Introduction

Soccer, or football, is the world’s most popular, global sport. Contrary to the four major North American sports, soccer is very arguable equally competitive in various leagues across the globe, not having solely one premium league, such as the NBA, NFL, MLB, and NHL. Those four sports each have their own video game so kids, teens, and adults can play on a console with their favorite athletes. Soccer has a game, too, the FIFA series, now known as FC, sold by EA Sports.

In September of 2017, EA released FIFA 18, their video game for that soccer season. As previously mentioned, soccer has a large variety of leagues.

Here, we have all the player data from the FIFA 18 video game.

With a myriad of players in FIFA’s video game, along with countless respective statistics, there is a ton of information to breakdown. But aside from it being a video game and “not real,” a lot of the data are actually real and reflected real life attributes at the time of the video game’s release, such as country or origin, position, and salary.

Dataset

To get a quick grasp of the data, our highest player overall is 94 and our lowest player overall is 46. There are a total of 17,981 players in the data set.

There are 11 players with an overall in the 90s, 508 players with one in the 80s, 5,238 players in the 70s, 9,290 players in the 60s, 2,838 players in the in the 50s, and 96 players in the 40s.

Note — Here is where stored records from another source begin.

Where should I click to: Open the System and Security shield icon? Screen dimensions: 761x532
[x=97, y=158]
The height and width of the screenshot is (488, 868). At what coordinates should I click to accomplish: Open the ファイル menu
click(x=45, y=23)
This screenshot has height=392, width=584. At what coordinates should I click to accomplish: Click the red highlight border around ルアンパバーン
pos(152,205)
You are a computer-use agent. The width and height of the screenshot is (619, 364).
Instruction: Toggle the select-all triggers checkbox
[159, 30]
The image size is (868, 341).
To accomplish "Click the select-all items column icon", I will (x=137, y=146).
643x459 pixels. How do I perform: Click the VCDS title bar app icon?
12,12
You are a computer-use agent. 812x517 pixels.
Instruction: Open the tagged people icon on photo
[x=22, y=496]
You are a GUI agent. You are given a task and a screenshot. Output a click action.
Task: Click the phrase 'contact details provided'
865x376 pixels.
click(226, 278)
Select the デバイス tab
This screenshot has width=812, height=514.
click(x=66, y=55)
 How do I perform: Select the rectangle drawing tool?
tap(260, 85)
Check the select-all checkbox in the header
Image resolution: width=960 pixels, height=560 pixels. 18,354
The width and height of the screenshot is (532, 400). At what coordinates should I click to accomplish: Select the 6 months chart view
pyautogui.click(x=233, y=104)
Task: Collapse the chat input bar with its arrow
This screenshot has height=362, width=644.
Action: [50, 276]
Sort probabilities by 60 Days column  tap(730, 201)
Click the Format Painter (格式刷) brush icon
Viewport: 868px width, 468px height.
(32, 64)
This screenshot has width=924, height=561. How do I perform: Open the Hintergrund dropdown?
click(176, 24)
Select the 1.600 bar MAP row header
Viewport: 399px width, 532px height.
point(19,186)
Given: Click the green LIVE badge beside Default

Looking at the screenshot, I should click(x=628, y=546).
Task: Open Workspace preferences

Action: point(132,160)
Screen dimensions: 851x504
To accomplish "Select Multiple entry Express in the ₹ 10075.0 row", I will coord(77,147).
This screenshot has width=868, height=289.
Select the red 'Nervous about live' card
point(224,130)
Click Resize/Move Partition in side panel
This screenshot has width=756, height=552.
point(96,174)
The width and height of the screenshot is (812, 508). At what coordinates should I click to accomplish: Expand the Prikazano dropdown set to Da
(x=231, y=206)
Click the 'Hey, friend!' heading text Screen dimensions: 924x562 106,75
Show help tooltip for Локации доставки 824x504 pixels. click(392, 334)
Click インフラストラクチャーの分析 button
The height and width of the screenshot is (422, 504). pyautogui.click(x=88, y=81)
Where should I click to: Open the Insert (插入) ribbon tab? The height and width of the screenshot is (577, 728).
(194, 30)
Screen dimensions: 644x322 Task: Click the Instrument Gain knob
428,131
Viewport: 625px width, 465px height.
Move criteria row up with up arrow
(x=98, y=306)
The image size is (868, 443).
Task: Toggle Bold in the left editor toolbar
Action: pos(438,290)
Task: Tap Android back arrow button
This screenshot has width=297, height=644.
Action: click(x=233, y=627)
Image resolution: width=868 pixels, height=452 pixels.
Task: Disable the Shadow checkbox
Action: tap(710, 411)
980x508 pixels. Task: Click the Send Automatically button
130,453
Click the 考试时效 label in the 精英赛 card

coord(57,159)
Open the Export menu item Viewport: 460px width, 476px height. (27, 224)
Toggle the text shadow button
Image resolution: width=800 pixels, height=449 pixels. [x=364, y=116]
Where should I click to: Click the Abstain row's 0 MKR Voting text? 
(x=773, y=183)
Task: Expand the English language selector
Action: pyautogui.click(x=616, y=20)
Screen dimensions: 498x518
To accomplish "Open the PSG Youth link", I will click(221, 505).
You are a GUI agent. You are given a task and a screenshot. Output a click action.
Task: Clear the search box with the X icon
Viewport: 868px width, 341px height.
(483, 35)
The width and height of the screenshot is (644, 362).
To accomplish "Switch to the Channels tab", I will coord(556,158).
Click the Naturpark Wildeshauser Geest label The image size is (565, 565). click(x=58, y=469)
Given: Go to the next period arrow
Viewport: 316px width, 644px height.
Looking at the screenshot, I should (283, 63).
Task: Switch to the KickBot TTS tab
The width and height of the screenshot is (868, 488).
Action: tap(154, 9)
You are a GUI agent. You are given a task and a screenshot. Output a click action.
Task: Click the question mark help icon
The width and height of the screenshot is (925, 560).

For players who recieve a salary (which are most), the range of weekly salary in Euros goes from the lowest of 1,000 Euros up to 565,000 Euros.

Through the following five visualizations aphs, we show how a manager can take advantage of publicly available data to create a soccer team that best fits their needs.

Findings

Below are tabs for my each of my five visualizations, which the viewer gets to navigate through. By taking a deep dive into player overall, both specific positions and position areas, salaries, and important attributes, we allow the user to make critical decisions as a football manager, whether they are enjoying the comfort of FIFA 18 or if they have the ambition to take the realm of a real soccer team.

Overall by Position

Our first visualizations splits up all 17,981 into their distinguishable preferred positions. Some players have multiple preferred positions, up to four at the most; these multiple positions are preferred for said players because they play that role just as competently as the other ones attached to their name.

So, to say, if a player has multiple preferred positions, they are counted that number of times (e.g. a player whose preferred positions are ST and CAM are listed once under ST and once under CAM).

After counting the number of players who can play each position, each horizontal bar shows how many of those players are which overall range, split in increments of 10. With this visualization, one can obtain a picture of how many players are playing at any specific level and the commonness of having one of those players at that skill level on roster.

library(plyr)
library(dplyr)
library(tidyr)
library(stringr)
library(ggplot2)
library(scales)
library(RColorBrewer)
library(plotly)
library(forcats)

fifa18_df = read.csv("C:/Users/samme/OneDrive/Documents/R_datafiles/FIFA18CompleteDataset.csv")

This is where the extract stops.